INPUT MATERIAL: Begin
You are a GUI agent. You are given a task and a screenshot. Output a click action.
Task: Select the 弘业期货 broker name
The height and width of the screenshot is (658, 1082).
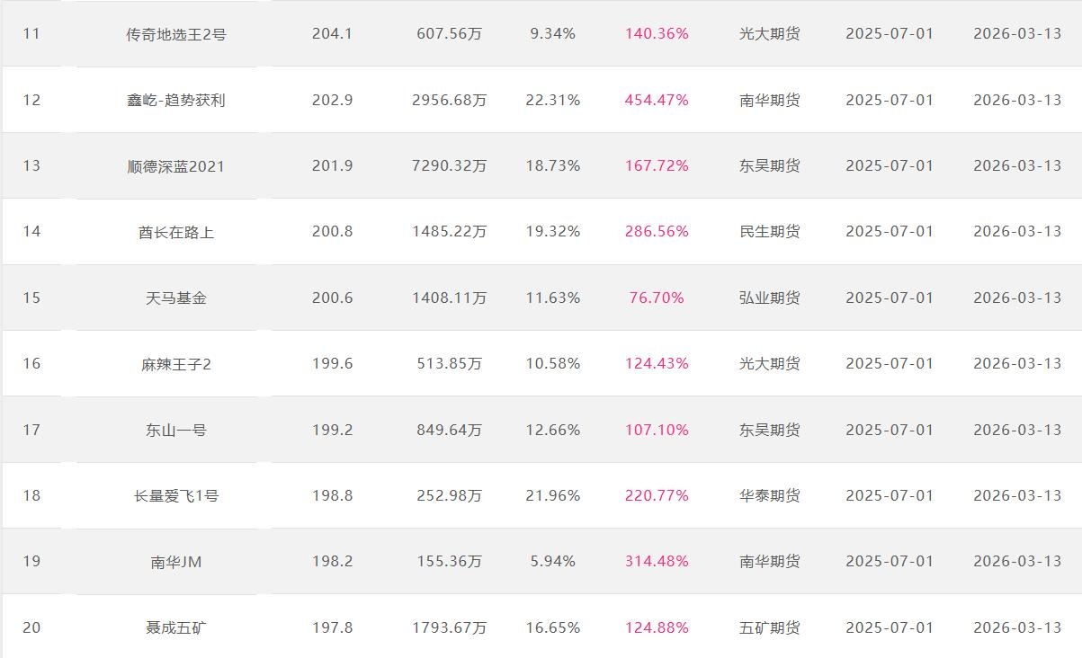(769, 298)
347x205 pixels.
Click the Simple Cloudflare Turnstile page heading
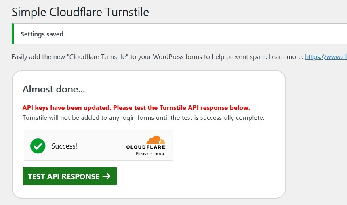coord(80,12)
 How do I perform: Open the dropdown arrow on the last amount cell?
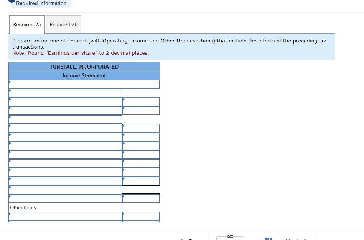tap(123, 216)
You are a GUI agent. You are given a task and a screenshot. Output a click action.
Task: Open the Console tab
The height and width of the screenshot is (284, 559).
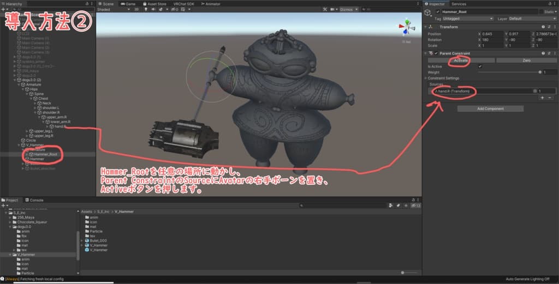pyautogui.click(x=36, y=200)
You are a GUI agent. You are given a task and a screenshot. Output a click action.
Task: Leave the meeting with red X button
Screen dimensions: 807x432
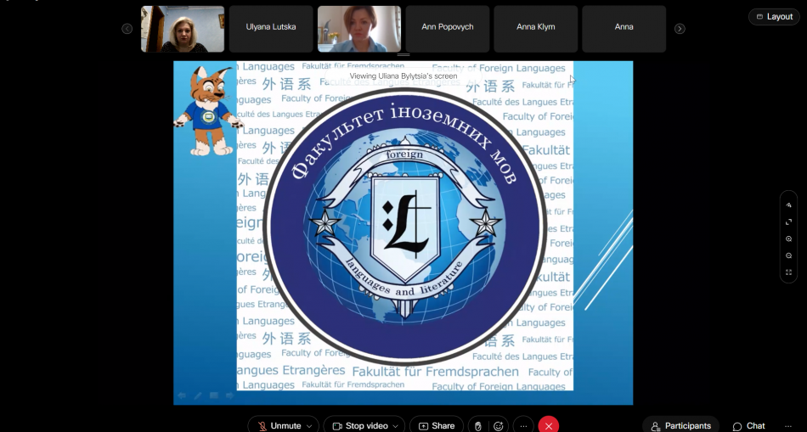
INPUT MATERIAL: End
Take the lines from the one holding "Task: Leave the meeting with red X button" through the final line of the records above and output them exactly, both ends included, excluding pictures.

Task: Leave the meeting with red X button
Screen dimensions: 807x432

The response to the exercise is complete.